My brother and I took my mom out for lunch for her birthday. Somewhere between blowing out the candle and asking for the check, my brother excused himself to use the bathroom.  My mom whirled around, seizing the opportunity made available by his convenient need to empty his bladder:

“Lisa, we have to find him a wife. He’s getting KILLED on taxes. No dependents.”

I can’t tell you why he’s still single. He is downright adorable. He’s sweet, kind, charming. He’s hilarious too. We laugh at all the same things (some of which are terrible, leading to uncomfortable public situations). We still have that connection we did as children: we will zero in on the same thing and laugh uncontrollably — typically the kind that produces no sound but does cause endless tears, heaving shoulders, and sore abs. For a period of time after that, we can no longer look at each other without breaking into hysterics. Often this can last anywhere from 1 week to 3 decades.  We are ageless.

More important, I have finally forgiven him for not being a girl. I desperately wanted a sister. He seems to bear no scars for all the times I dressed him in a raincoat, put his hair in pigtails, and called him “Joan.”

“You’re threatening his masculinity!” My mother would shout. That didn’t stop me. If he wanted to play with me and my friends, he was going to be the little sister. Or the dog. That worked too.

He also doesn’t seem to hold against me the countless times I told him things tasted like watermelon because I knew he would eat them.

“Here! Try this chicken gizzard. It tastes just like watermelon! It’s delicious.” And then I would hold my breath and wait. He did not disappoint, reaction-wise, although the chicken gizzard was the last time he took that bait.

He was a great brother, still is. I don’t know many who could have survived having me for a sister.

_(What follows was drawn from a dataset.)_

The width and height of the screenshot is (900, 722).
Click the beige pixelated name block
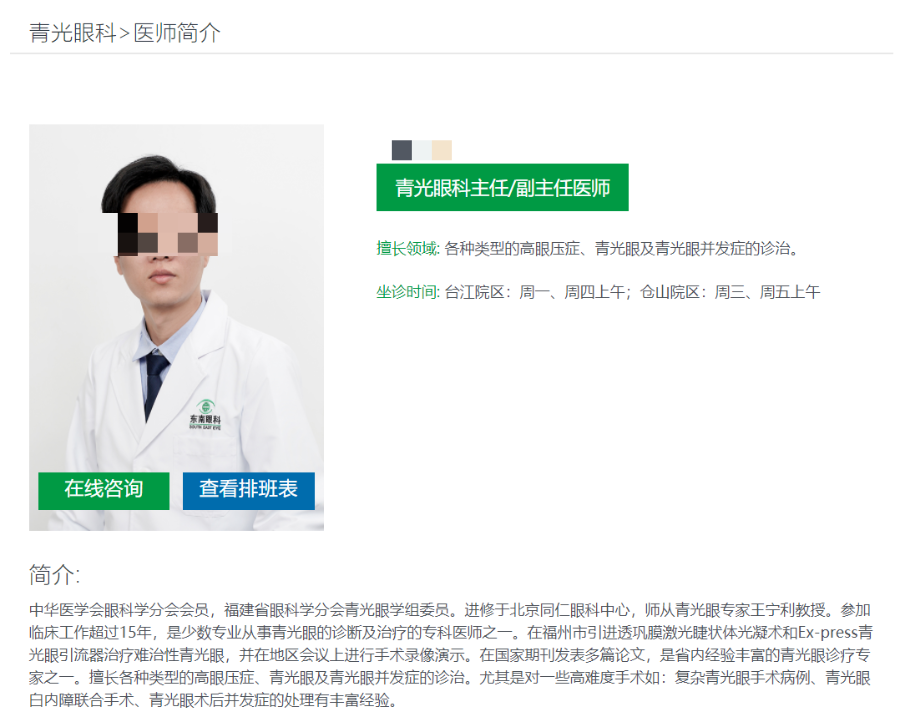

We hail from a colorful family of strong personalities and thankfully, he is one of them. If he was just some dopey wallflower, for instance, he never would have let my mom and me create the now defunct “pleasemarrymyson.com” in 2010. Although he was definitely mortified.

Perhaps he’s single because I was just too much to handle. Or perhaps he’s single because he’s looking for someone like his sister to laugh with until tears roll down his cheeks and his stomach aches. Who isn’t?

Regardless, my mom has entrusted me with this mission.

“So, Mom, you’re saying you want him to get married just so he can give less money to the government?”

“Yes. That’s what I’m saying.”

And then we laughed. ‘Til we cried. Because she’s pretty funny too.

**If you don’t hear from me within a week, call the cops because my brother killed me for publishing this post.